Excerpt from a dataset
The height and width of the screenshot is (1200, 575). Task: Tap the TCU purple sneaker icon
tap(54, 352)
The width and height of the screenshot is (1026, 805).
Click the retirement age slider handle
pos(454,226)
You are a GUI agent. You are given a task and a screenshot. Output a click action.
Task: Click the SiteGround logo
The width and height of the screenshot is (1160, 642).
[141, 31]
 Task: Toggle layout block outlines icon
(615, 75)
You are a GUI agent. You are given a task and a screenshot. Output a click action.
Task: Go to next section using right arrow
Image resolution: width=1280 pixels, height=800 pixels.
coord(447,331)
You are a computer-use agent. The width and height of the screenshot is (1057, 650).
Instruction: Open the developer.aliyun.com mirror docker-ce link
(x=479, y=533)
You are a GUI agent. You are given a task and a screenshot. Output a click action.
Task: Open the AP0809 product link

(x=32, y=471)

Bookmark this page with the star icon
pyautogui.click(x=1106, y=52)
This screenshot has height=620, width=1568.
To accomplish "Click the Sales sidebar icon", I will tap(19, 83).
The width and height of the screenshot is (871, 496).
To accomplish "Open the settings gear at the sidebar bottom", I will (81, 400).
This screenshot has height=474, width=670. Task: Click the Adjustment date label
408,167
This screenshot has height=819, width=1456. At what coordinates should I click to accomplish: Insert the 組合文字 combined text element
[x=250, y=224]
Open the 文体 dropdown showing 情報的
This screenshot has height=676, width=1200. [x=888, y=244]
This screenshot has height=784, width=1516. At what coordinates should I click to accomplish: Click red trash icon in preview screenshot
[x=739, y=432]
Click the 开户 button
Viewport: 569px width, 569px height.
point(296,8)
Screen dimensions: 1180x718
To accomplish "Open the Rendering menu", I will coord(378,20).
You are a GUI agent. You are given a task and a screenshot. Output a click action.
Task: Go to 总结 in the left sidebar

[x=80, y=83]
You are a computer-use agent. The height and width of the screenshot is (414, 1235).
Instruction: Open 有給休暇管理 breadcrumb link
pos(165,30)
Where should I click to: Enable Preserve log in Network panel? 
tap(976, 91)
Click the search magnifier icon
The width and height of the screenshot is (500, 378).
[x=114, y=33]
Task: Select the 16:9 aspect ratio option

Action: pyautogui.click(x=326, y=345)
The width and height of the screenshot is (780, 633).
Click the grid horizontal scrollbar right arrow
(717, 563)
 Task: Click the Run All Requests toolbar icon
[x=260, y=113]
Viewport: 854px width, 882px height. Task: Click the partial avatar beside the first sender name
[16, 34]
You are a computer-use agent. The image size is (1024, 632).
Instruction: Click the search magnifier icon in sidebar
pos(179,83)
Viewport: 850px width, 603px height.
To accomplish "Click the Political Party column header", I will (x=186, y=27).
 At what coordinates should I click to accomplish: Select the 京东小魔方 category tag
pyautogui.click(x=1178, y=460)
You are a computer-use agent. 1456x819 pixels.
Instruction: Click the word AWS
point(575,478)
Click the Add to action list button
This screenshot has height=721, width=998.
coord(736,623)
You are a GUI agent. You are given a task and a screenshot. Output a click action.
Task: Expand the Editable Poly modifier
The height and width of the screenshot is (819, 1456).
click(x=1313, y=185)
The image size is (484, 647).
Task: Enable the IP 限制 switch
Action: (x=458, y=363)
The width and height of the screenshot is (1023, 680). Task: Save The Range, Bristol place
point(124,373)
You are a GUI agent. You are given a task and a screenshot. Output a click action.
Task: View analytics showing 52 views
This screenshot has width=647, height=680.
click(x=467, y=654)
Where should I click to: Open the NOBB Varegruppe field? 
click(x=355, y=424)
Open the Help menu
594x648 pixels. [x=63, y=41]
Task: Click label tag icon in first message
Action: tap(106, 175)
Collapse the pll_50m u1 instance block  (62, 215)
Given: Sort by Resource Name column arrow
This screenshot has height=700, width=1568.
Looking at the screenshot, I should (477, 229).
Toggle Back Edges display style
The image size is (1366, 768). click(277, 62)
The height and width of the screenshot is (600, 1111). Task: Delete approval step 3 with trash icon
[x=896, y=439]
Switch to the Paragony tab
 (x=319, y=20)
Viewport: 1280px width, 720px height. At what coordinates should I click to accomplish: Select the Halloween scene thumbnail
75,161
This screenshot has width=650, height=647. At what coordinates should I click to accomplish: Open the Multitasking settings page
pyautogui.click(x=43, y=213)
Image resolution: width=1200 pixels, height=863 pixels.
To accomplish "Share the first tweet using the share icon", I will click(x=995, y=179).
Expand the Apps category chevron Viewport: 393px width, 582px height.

TO DO
Rewrite all of the entries above, swapping every "GUI agent" for "UI agent" and leaving everything else the same.

SOLUTION
The height and width of the screenshot is (1200, 575). Task: Tap the TCU purple sneaker icon
tap(54, 352)
The width and height of the screenshot is (1026, 805).
Click the retirement age slider handle
pos(454,226)
You are a UI agent. You are given a task and a screenshot. Output a click action.
Task: Click the SiteGround logo
The width and height of the screenshot is (1160, 642).
[141, 31]
 Task: Toggle layout block outlines icon
(615, 75)
You are a UI agent. You are given a task and a screenshot. Output a click action.
Task: Go to next section using right arrow
Image resolution: width=1280 pixels, height=800 pixels.
coord(447,331)
You are a computer-use agent. The width and height of the screenshot is (1057, 650).
Instruction: Open the developer.aliyun.com mirror docker-ce link
(x=479, y=533)
You are a UI agent. You are given a task and a screenshot. Output a click action.
Task: Open the AP0809 product link

(x=32, y=471)

Bookmark this page with the star icon
pyautogui.click(x=1106, y=52)
This screenshot has height=620, width=1568.
To accomplish "Click the Sales sidebar icon", I will tap(19, 83).
The width and height of the screenshot is (871, 496).
To accomplish "Open the settings gear at the sidebar bottom", I will (81, 400).
This screenshot has height=474, width=670. Task: Click the Adjustment date label
408,167
This screenshot has height=819, width=1456. At what coordinates should I click to accomplish: Insert the 組合文字 combined text element
[x=250, y=224]
Open the 文体 dropdown showing 情報的
This screenshot has height=676, width=1200. [x=888, y=244]
This screenshot has height=784, width=1516. At what coordinates should I click to accomplish: Click red trash icon in preview screenshot
[x=739, y=432]
Click the 开户 button
Viewport: 569px width, 569px height.
point(296,8)
Screen dimensions: 1180x718
To accomplish "Open the Rendering menu", I will coord(378,20).
You are a UI agent. You are given a task and a screenshot. Output a click action.
Task: Go to 总结 in the left sidebar

[x=80, y=83]
You are a computer-use agent. The height and width of the screenshot is (414, 1235).
Instruction: Open 有給休暇管理 breadcrumb link
pos(165,30)
Where should I click to: Enable Preserve log in Network panel? 
tap(976, 91)
Click the search magnifier icon
The width and height of the screenshot is (500, 378).
[x=114, y=33]
Task: Select the 16:9 aspect ratio option

Action: pyautogui.click(x=326, y=345)
The width and height of the screenshot is (780, 633).
Click the grid horizontal scrollbar right arrow
(717, 563)
 Task: Click the Run All Requests toolbar icon
[x=260, y=113]
Viewport: 854px width, 882px height. Task: Click the partial avatar beside the first sender name
[16, 34]
You are a computer-use agent. The image size is (1024, 632).
Instruction: Click the search magnifier icon in sidebar
pos(179,83)
Viewport: 850px width, 603px height.
To accomplish "Click the Political Party column header", I will (x=186, y=27).
 At what coordinates should I click to accomplish: Select the 京东小魔方 category tag
pyautogui.click(x=1178, y=460)
You are a computer-use agent. 1456x819 pixels.
Instruction: Click the word AWS
point(575,478)
Click the Add to action list button
This screenshot has height=721, width=998.
coord(736,623)
You are a UI agent. You are given a task and a screenshot. Output a click action.
Task: Expand the Editable Poly modifier
The height and width of the screenshot is (819, 1456).
click(x=1313, y=185)
The image size is (484, 647).
Task: Enable the IP 限制 switch
Action: (x=458, y=363)
The width and height of the screenshot is (1023, 680). Task: Save The Range, Bristol place
point(124,373)
You are a UI agent. You are given a task and a screenshot. Output a click action.
Task: View analytics showing 52 views
This screenshot has width=647, height=680.
click(x=467, y=654)
Where should I click to: Open the NOBB Varegruppe field? 
click(x=355, y=424)
Open the Help menu
594x648 pixels. [x=63, y=41]
Task: Click label tag icon in first message
Action: tap(106, 175)
Collapse the pll_50m u1 instance block  (62, 215)
Given: Sort by Resource Name column arrow
This screenshot has height=700, width=1568.
Looking at the screenshot, I should (477, 229).
Toggle Back Edges display style
The image size is (1366, 768). click(277, 62)
The height and width of the screenshot is (600, 1111). Task: Delete approval step 3 with trash icon
[x=896, y=439]
Switch to the Paragony tab
 (x=319, y=20)
Viewport: 1280px width, 720px height. At what coordinates should I click to accomplish: Select the Halloween scene thumbnail
75,161
This screenshot has width=650, height=647. At what coordinates should I click to accomplish: Open the Multitasking settings page
pyautogui.click(x=43, y=213)
Image resolution: width=1200 pixels, height=863 pixels.
To accomplish "Share the first tweet using the share icon", I will click(x=995, y=179).
Expand the Apps category chevron Viewport: 393px width, 582px height.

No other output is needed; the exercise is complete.